WHAT YOU WILL DO >>
a – Answer these questions using the fuel cell passage:
(i) What form of energy does a fuel cell convert directly into electrical energy?
(ii) By what are fuel cells classified?
(iii) What kind of operating temperature do polymer electrolyte membrane fuel cells have?
b – Print the part of the fuel cell passage starting with "Polymer electrolyte membrane fuel cells (PEMFCs)" and going on through "other fuel cells.".

[SELECTED EXCERPT — start]

A fuel cell is an electric power generation system for directly converting chemical reaction energy of hydrogen and oxygen included in a hydrocarbon-based material such as methanol, ethanol, natural gas, or the like into electrical energy.
Fuel cells are classified into phosphoric acid fuel cells, molten carbonate fuel cells, solid oxide fuel cells, polymer electrolyte membrane fuel cells, and the like according to the type of electrolytes. The basic principles of these fuel cells are identical to each other, but they are different from each other in terms of the type of fuels, operating temperature, catalyst, electrolyte, and the like.
Polymer electrolyte membrane fuel cells (PEMFCs) have remarkably high output performance, low operating temperature, rapid start and response characteristics, and a wide application range compared to other fuel cells.

[SELECTED EXCERPT — finish]
[GIVEN RECORDS — start]

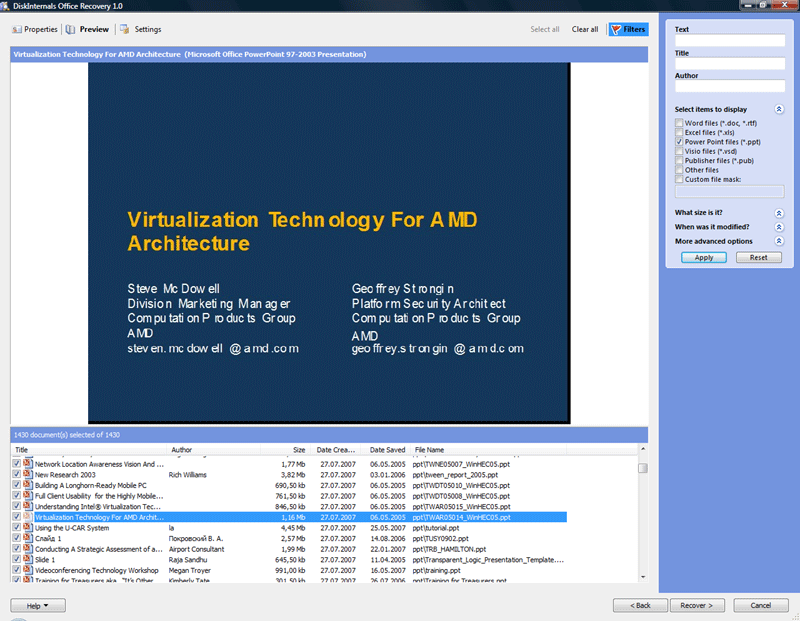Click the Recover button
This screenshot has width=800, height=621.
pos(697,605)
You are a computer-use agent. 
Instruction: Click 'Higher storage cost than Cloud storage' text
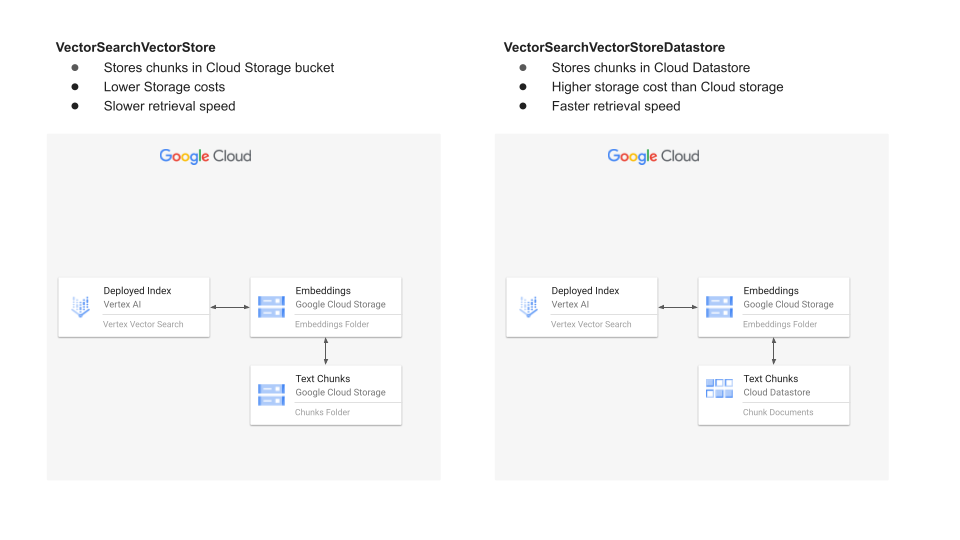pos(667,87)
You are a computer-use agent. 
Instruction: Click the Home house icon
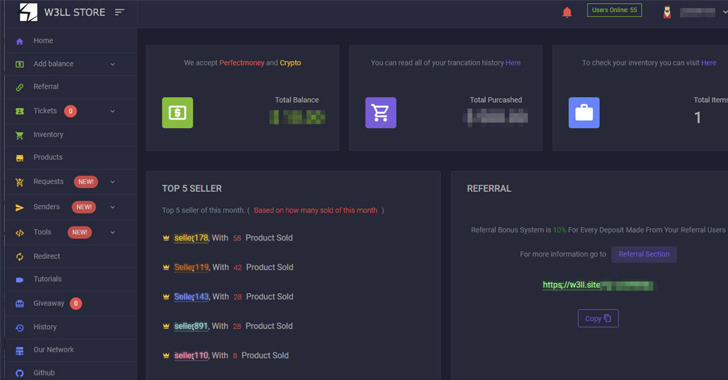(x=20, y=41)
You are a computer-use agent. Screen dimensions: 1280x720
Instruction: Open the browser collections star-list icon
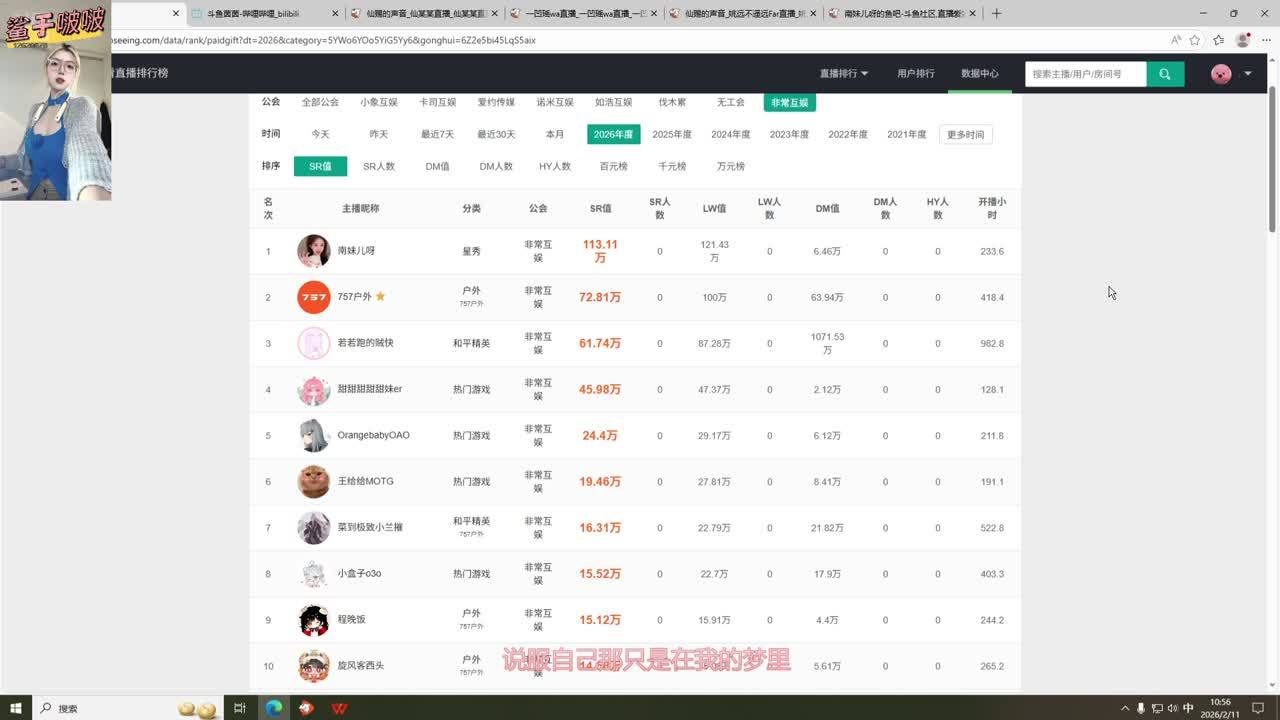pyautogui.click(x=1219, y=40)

[GIVEN RECORDS — finish]
[GIVEN RECORDS — start]

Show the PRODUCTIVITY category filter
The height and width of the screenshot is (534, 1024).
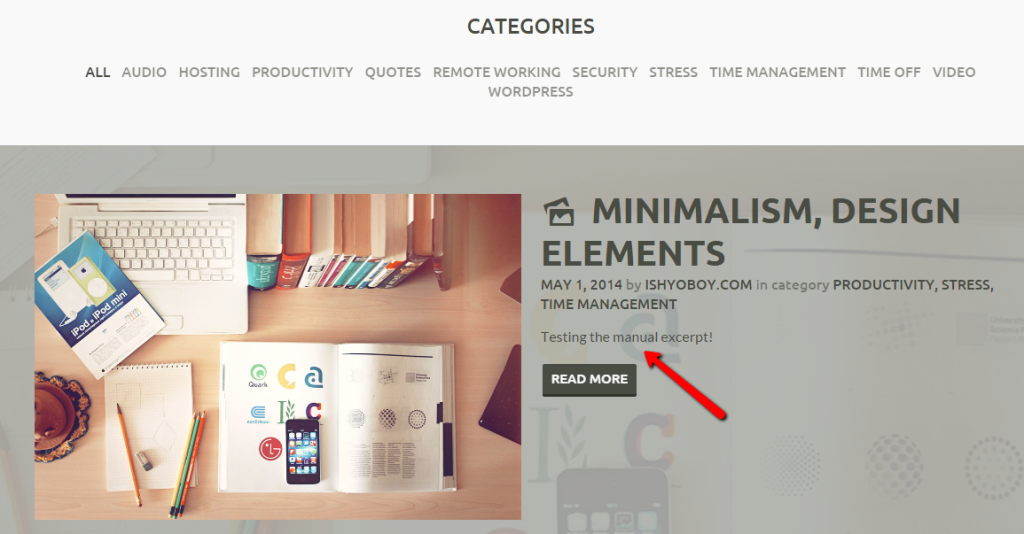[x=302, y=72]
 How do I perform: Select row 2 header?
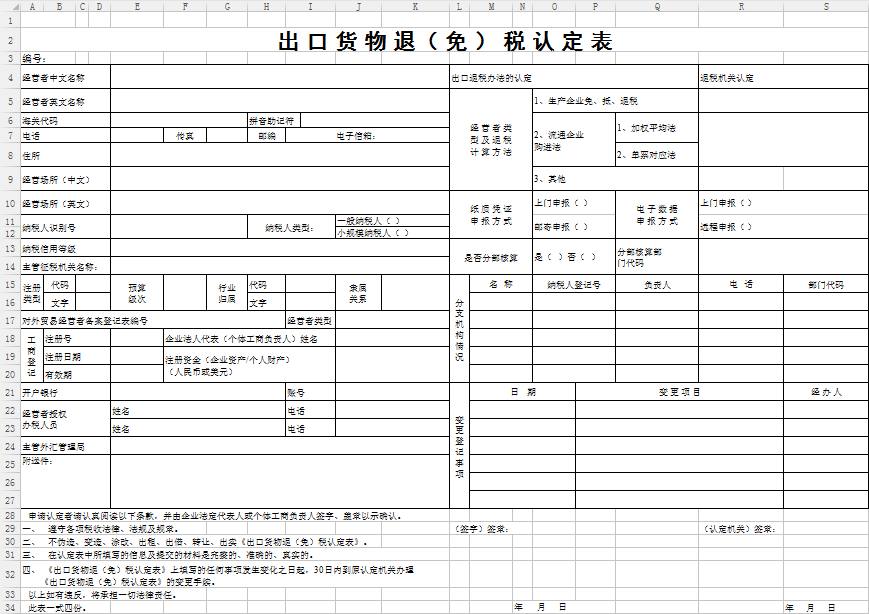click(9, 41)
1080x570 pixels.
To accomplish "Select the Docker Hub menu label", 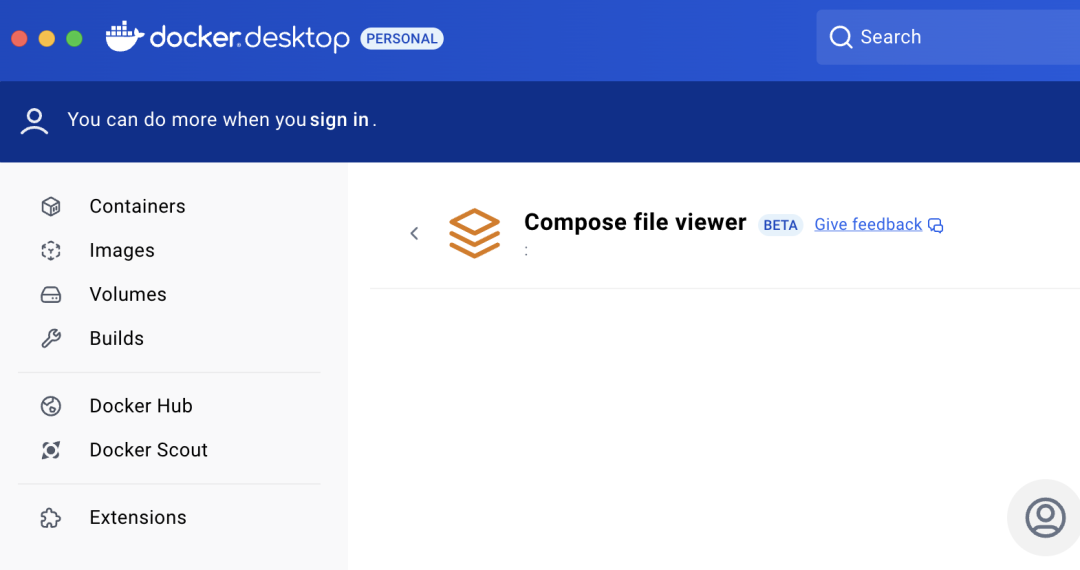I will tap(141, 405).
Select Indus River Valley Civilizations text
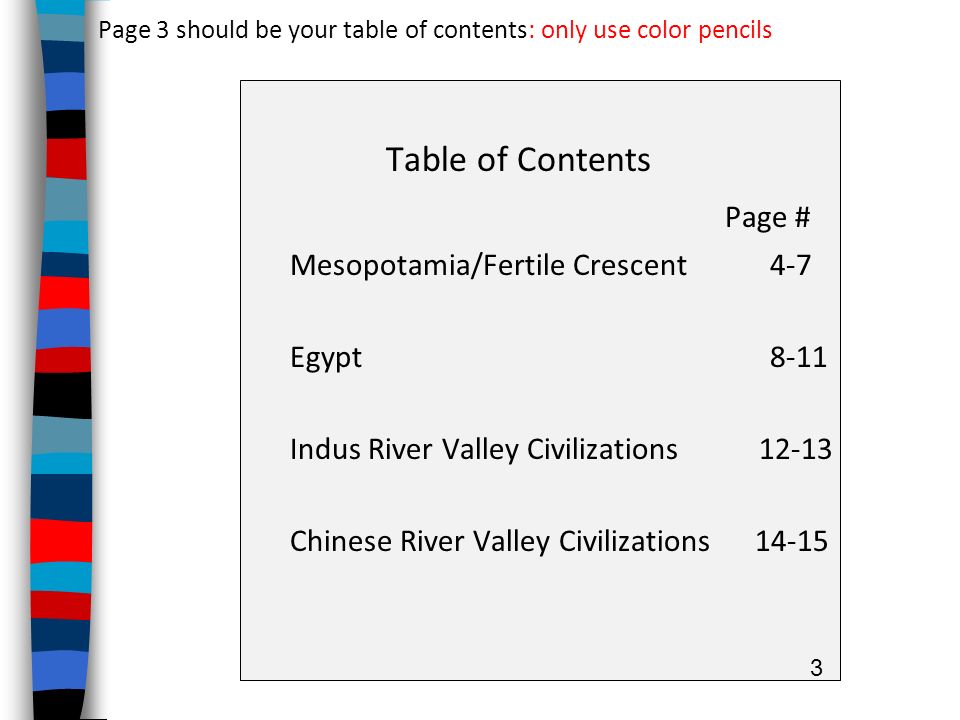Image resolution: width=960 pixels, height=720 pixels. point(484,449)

[GIVEN RECORDS — finish]
[GIVEN RECORDS — start]

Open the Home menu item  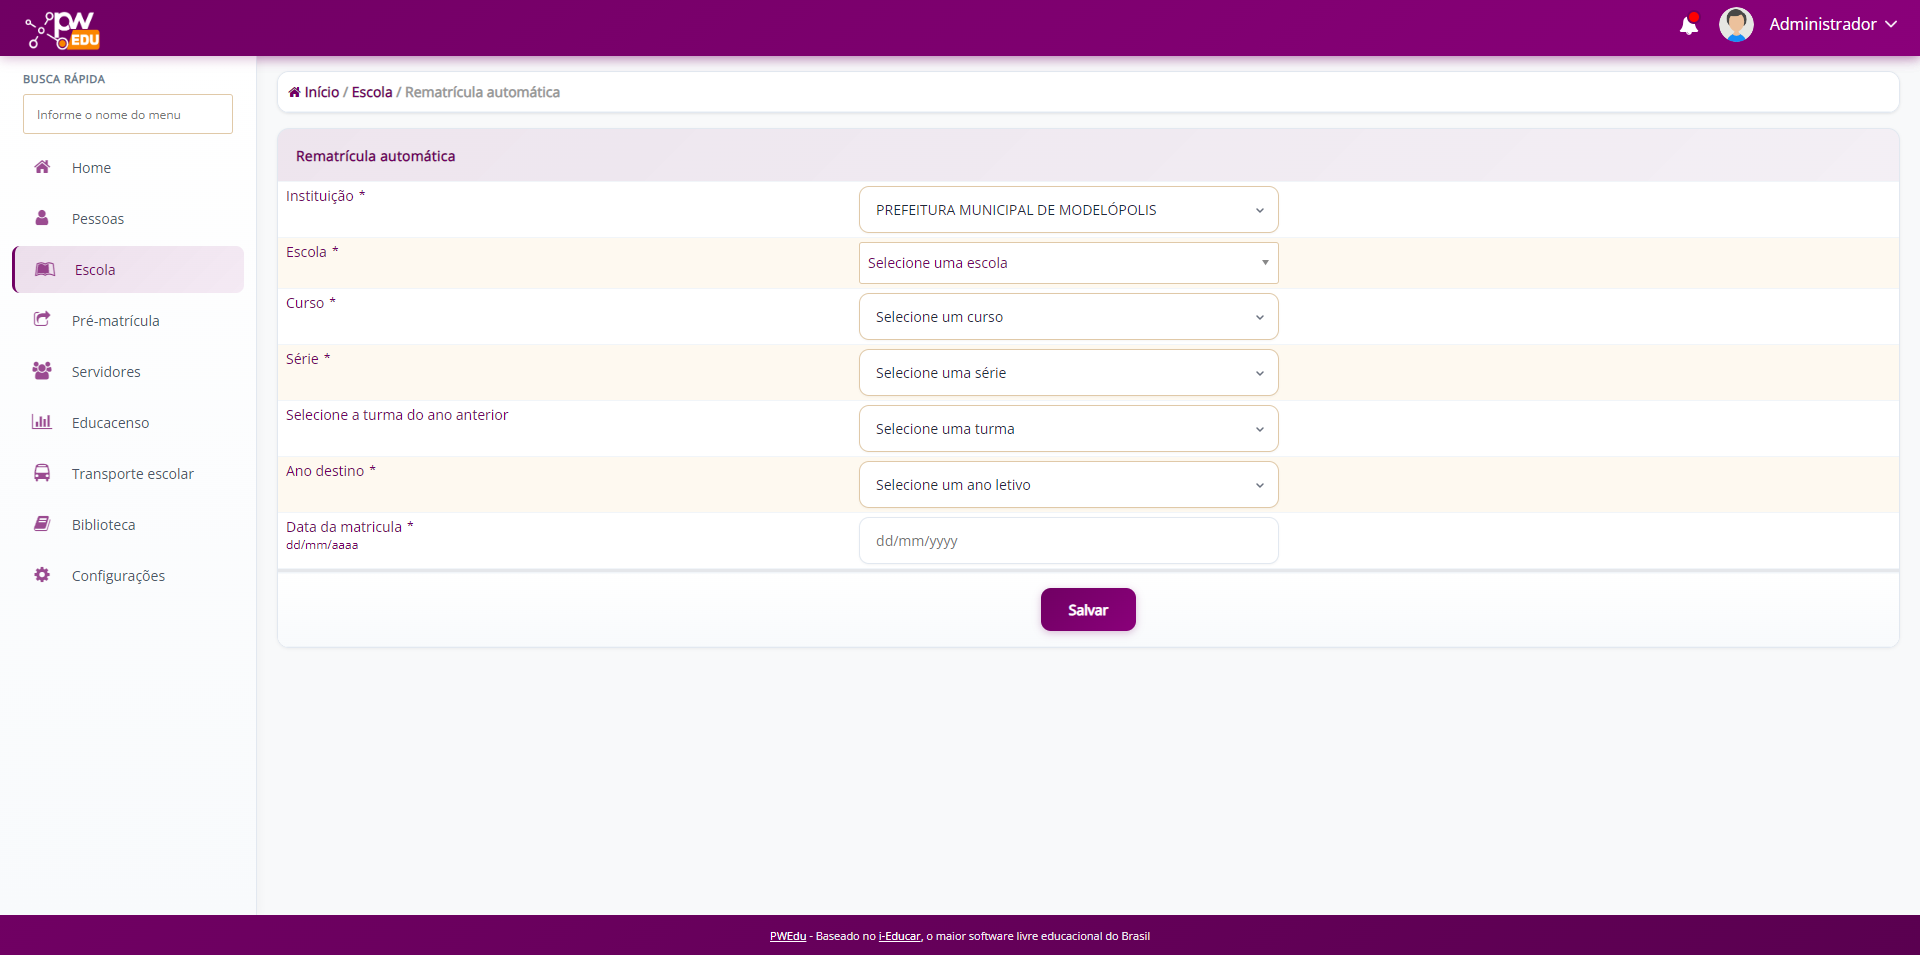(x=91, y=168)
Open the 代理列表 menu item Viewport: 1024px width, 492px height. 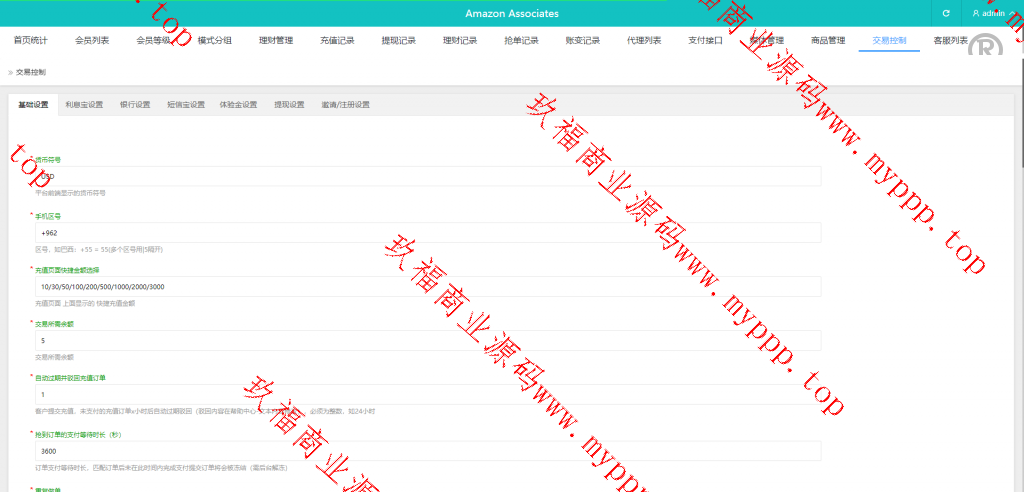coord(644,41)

[GIVEN RECORDS — finish]

RESPONSES FOR EACH TASK >>
a –
(i) Chemical reaction energy of hydrogen and oxygen included in a hydrocarbon-based material
(ii) The type of electrolytes
(iii) Low

b –
Polymer electrolyte membrane fuel cells (PEMFCs) have remarkably high output performance, low operating temperature, rapid start and response characteristics, and a wide application range compared to other fuel cells.